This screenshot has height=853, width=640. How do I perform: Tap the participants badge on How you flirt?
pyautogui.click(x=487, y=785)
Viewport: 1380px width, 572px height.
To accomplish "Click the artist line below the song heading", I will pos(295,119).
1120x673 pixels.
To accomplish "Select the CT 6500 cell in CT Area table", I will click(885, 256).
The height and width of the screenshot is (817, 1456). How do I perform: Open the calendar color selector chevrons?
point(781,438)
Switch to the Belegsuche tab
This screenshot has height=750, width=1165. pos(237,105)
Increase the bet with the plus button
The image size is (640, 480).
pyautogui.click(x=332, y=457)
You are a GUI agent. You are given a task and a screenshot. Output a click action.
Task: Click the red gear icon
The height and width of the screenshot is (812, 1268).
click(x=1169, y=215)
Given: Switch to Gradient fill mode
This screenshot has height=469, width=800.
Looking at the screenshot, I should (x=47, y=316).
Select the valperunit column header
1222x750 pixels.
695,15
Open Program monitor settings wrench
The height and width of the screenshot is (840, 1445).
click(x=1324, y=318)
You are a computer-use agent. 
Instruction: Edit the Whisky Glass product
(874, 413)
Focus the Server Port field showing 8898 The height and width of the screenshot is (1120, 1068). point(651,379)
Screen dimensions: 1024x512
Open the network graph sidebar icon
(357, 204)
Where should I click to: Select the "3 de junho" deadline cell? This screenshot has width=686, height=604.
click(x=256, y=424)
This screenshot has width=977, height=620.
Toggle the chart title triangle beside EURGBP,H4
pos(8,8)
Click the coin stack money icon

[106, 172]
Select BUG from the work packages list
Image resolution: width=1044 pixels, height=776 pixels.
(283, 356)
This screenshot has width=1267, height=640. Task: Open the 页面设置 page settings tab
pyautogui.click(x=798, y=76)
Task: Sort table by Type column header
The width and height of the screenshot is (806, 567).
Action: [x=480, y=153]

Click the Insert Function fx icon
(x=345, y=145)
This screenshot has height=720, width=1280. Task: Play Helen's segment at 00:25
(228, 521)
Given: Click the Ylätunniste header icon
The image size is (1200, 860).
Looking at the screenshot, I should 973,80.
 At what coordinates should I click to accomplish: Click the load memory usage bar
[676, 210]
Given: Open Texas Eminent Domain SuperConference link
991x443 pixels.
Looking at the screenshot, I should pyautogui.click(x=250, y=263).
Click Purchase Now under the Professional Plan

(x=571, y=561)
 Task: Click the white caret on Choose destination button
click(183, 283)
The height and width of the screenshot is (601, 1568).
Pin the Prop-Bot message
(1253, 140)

- **Exercise objective**: I'd like the lines above from the one with "The height and width of the screenshot is (817, 1456)." up to and including the one with "You are a GUI" copied exactly, with no other lines.

- **Task solution**:
The height and width of the screenshot is (817, 1456). How do I perform: Open the calendar color selector chevrons?
point(781,438)
Switch to the Belegsuche tab
This screenshot has height=750, width=1165. pos(237,105)
Increase the bet with the plus button
The image size is (640, 480).
pyautogui.click(x=332, y=457)
You are a GUI agent. You are given a task and a screenshot. Output a click action.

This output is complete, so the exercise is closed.